The researchers began by having an ASR system ingest sample data from CGN, an annotated corpus used to train AI language models to recognize the Dutch language. CGN contains recordings spoken by people ranging in age from 18 to 65 years old from Netherlands and the Flanders region of Belgium, covering speaking styles including broadcast news and telephone conversations.
CGN has a whopping 483 hours of speech spoken by 1,185 women and 1,678 men. But to make the system even more robust, the coauthors applied data augmentation techniques to increase the total hours of training data “ninefold.”

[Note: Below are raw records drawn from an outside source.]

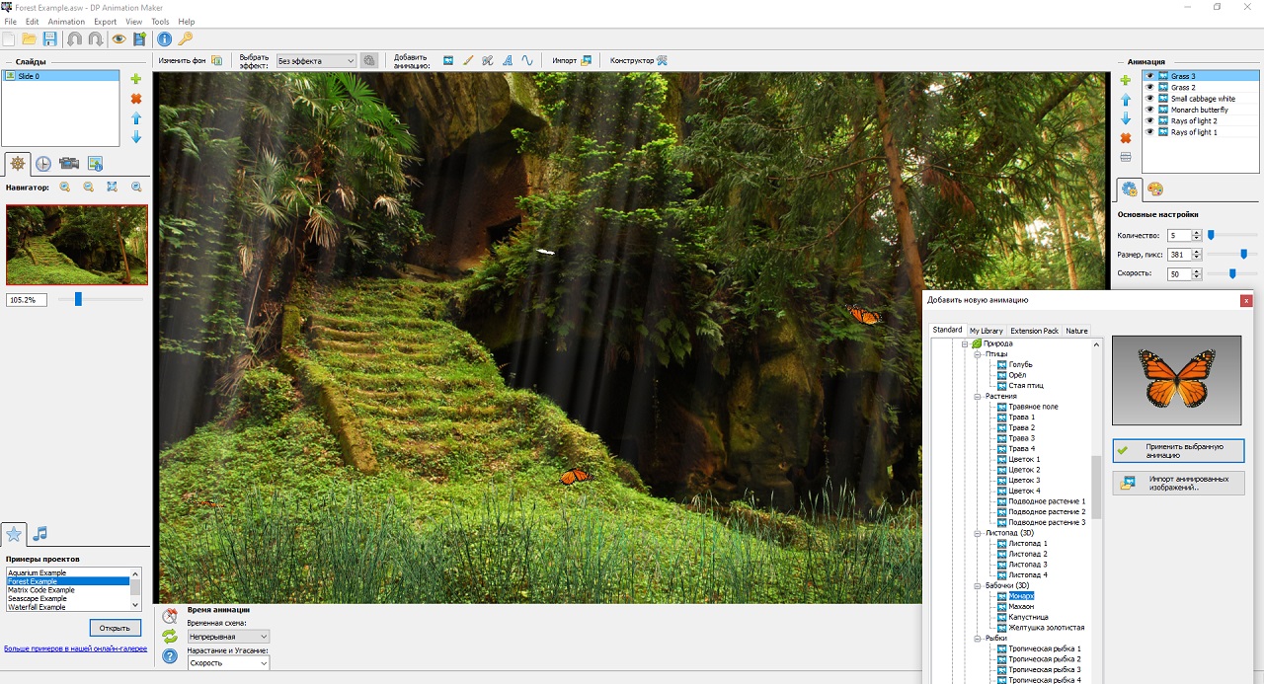The width and height of the screenshot is (1264, 684).
Task: Adjust the Скорость slider handle
Action: click(1232, 273)

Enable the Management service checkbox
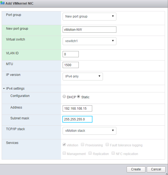(64, 153)
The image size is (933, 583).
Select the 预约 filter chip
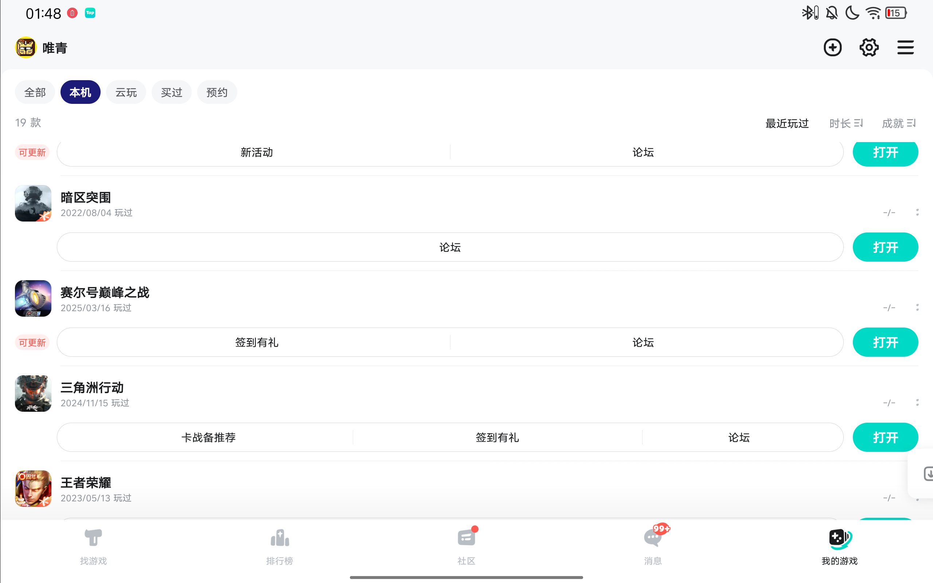point(217,93)
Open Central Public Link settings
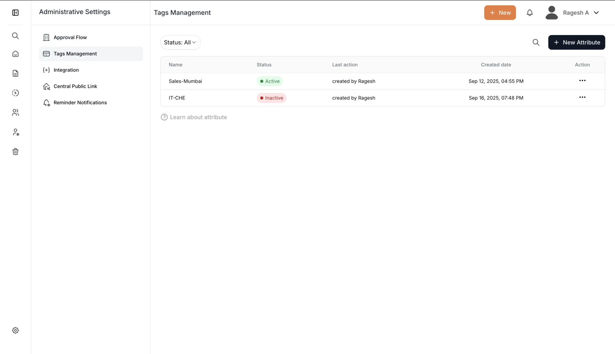 (x=75, y=86)
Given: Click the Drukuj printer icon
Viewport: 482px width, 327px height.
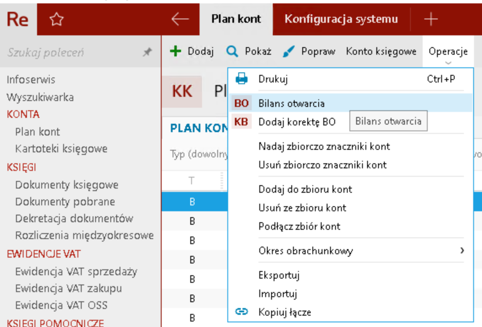Looking at the screenshot, I should coord(241,79).

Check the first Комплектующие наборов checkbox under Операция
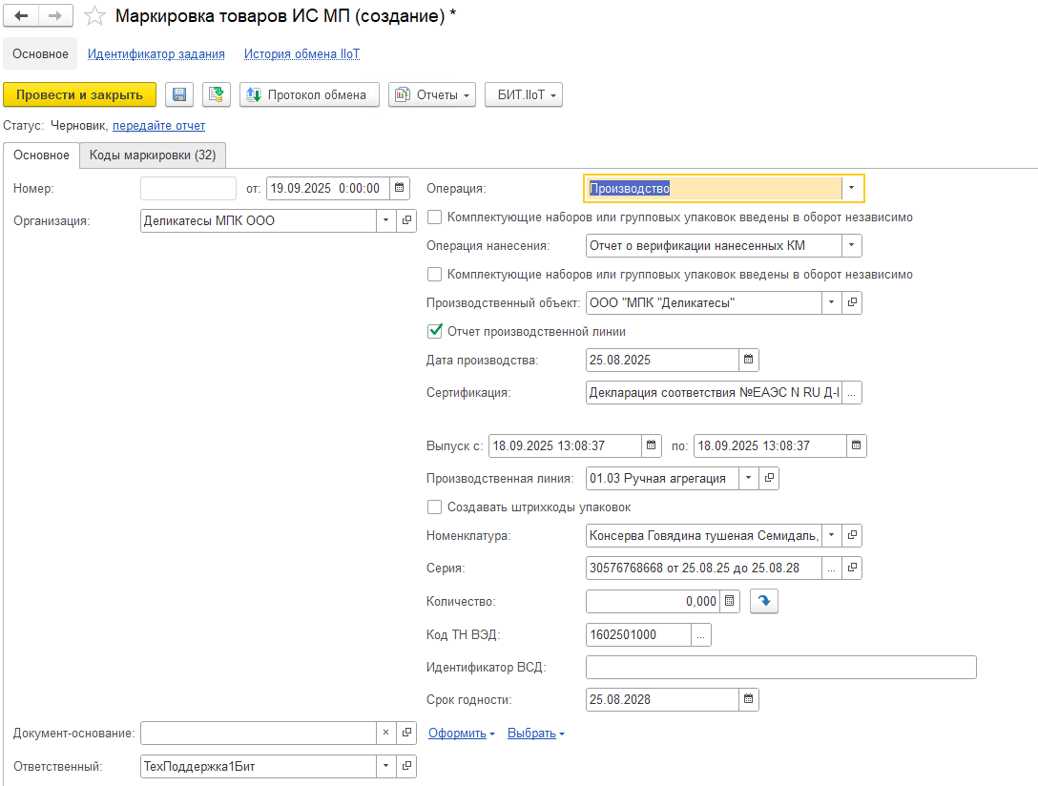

When the researchers ran the trained ASR system through a test set derived from the CGN, they found that it recognized female speech more reliably than male speech regardless of speaking style. Moreover, the system struggled to recognize speech from older people compared with younger, potentially because the former group wasn’t well-articulated. And it had an easier time detecting speech from native speakers versus non-native speakers. Indeed, the worst-recognized native speech — that of Dutch children — had a word error rate around 20% better than that of the best non-native age group.
In general, the results suggest that teenagers’ speech was most accurately interpreted by the system, followed by seniors’ (over the age of 65) and children’s. This held even for non-native speakers who were highly proficient in Dutch vocabulary and grammar.
As the researchers point out, while it’s to an extent impossible to remove the bias that creeps into datasets, one solution is mitigating this bias at the algorithmic level.
“[We recommend] framing the problem, developing the team composition and the implementation process from a point of anticipating, proactively spotting, and developing mitigation strategies for affective prejudice [to address bias in ASR systems],” the researchers wrote in a paper detailing their work. “A direct bias mitigation strategy concerns diversifying and aiming for a balanced representation in the dataset. An indirect bias mitigation strategy deals with diverse team composition: the variety in age, regions, gender, and more provides additional lenses of spotting potential bias in design. Together, they can help ensure a more inclusive developmental environment for ASR.”